Tonyburgers promotes its proprietary blend of “top-quality sirloin, chuck and brisket that is ground fresh daily and hand pattied.” A large variety of toppings, including several cheeses and dressings, are included in the price. Tonyburgers also makes its burger and salad dressings in-house. The “Wow!” factor for me was the contrast of hot meat with ice cold lettuce. The jalapenos and spicy sauce I selected gave it extra kick. All that freshness on a toasted bun kept me happy to the last bite.
We visited the new Tonyburgers restaurant at 1917 W 1800 N in Clinton, Utah. Tonyburgers can also be found at 613 E. 400 S. in Salt Lake City, though when I’m in that neighborhood, I’ll still have a hard time choosing Tonyburgers over our sentimental favorite, Hires Big H.
I ordered the regular burger, not the Big T, which boasts two 1/4 lb. patties. My 1/4 lb. burger seemed small, but the portion was just right. Most large restaurant burgers leave me overstuffed. My combo included a generous helping of shoestring fries – too many to finish. Tonyburger’s self-serve condiment station featured not one, but TWO varieties of fry sauce: regular and hickory. Yay!

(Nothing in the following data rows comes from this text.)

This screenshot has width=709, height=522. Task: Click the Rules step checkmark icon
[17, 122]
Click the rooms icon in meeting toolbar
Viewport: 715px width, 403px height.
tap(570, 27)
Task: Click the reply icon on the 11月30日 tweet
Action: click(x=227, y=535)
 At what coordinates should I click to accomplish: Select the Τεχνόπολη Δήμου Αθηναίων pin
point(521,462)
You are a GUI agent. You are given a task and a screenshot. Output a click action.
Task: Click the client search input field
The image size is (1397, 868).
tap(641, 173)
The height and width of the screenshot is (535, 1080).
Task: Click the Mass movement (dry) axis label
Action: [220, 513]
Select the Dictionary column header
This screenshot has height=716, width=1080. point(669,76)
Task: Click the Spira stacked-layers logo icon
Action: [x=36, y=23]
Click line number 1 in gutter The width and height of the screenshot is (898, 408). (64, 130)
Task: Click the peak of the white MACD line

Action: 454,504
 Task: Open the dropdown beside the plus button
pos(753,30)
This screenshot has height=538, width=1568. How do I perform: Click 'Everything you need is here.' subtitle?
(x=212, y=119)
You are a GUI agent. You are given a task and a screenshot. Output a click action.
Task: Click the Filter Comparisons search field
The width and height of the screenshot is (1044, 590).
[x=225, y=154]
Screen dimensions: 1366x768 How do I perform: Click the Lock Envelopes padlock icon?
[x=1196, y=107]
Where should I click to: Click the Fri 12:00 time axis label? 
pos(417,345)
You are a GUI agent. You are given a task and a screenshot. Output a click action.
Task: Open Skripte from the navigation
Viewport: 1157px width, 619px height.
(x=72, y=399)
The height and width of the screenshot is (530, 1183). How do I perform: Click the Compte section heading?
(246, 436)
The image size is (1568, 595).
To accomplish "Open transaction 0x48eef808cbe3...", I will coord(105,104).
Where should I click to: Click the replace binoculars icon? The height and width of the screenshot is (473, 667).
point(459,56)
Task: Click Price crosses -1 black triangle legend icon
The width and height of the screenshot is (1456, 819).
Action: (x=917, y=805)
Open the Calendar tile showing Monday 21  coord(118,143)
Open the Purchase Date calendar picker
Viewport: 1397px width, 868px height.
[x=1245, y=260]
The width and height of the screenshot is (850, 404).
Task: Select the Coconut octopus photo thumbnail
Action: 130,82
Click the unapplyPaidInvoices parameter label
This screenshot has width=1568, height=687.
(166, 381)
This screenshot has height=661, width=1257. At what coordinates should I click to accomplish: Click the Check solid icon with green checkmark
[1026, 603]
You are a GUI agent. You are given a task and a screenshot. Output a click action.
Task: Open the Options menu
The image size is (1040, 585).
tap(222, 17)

My children both ordered kids meals, which are advertised to both kids and adults with smaller appetites. I may order one next time because the burger and fries portions looked just right for a lower price. My kids give Tonyburgers a lukewarm review because their meals didn’t come with a toy or playplace, but they did well in Tonyburgers’ casual atmosphere.
Tonyburgers’ menu is short. It’s a restaurant that subscribes to the concept of doing one thing well. Make that two things, because Tonyburgers also has a salad menu that looks pretty good.
We topped off our meal with a chocolate malt to share. At $4 each, we weren’t about to buy everyone their own, especially on full bellies. Like a lot of burger places, Tonyburgers declares that its shakes are the best. According to the Standard-Examiner newspaper, “They are made with real hard 20 percent butterfat vanilla ice cream and are hand scooped and spun like the diners of old.” I’m sorry to say that it didn’t earn my undying loyalty, though our chocolate malt was good, and served with an extra-wide straw.
Speaking of undying loyalty, I’ll be back for another burger.